TELECOM Digest OnLine - Sorted: Appeals Court Ruling Revives Case of Intercepted E-Mail


Appeals Court Ruling Revives Case of Intercepted E-Mail


Monty Solomon (monty@roscom.com)
Fri, 12 Aug 2005 22:46:27 -0400

Businessman can be tried under wiretap statute

By Hiawatha Bray, Globe Staff

A federal appeals court in Boston said yesterday that a businessman
charged with intercepting and reading his customers' e-mails can be
tried under a federal wiretapping statute. The ruling is the latest
twist in a four-year-old case that has been closely watched by
Internet civil liberties groups around the country.

Bradford Councilman is former vice president of Interloc Inc., a rare
book dealer in Greenfield that offered a free e-mail service to
customers.
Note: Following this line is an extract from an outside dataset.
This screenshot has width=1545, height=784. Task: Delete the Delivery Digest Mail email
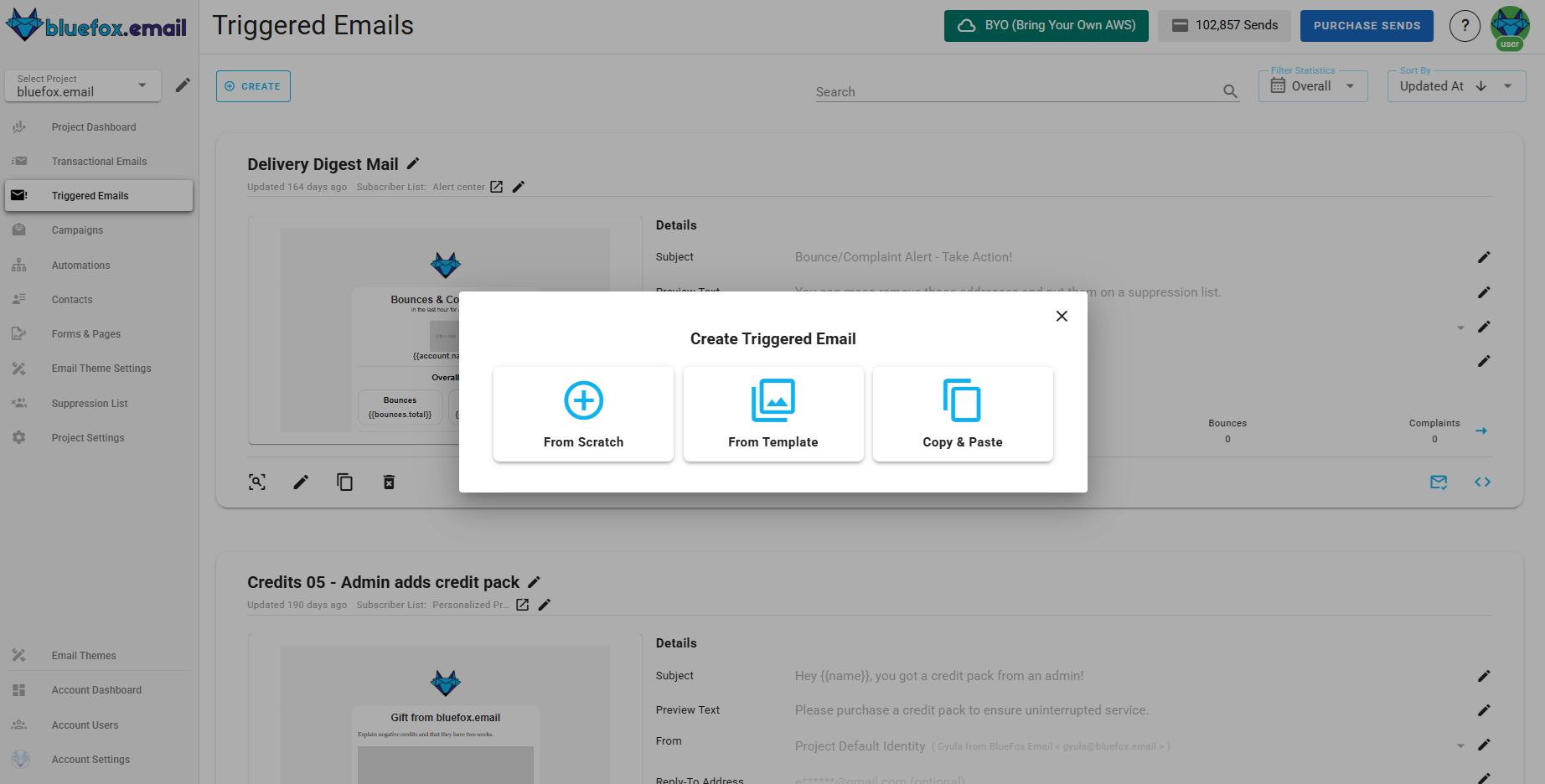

In 1998, Councilman allegedly began intercepting any
e-mails sent to his customers by the Internet retailer Amazon.com.
Councilman and his colleagues allegedly read the messages to see what
Amazon was offering his customers, so that he could make attractive
counter-offers.

A grand jury indicted Councilman in 2001 for violating the federal
wiretapping law. Councilman urged dismissal of the indictment, saying
that the wiretap law did not apply because the e-mail was intercepted
while it was stored in the memory of a computer, not when it was
traveling across a network.

A federal district court agreed and threw out the indictment. The US
Justice Department, which had brought the case against Councilman,
appealed the ruling. But a three-judge panel of the US Court of
Appeals in Boston also rejected the charges. Last year, the Justice
Department persuaded all seven appeals court judges to hear the case.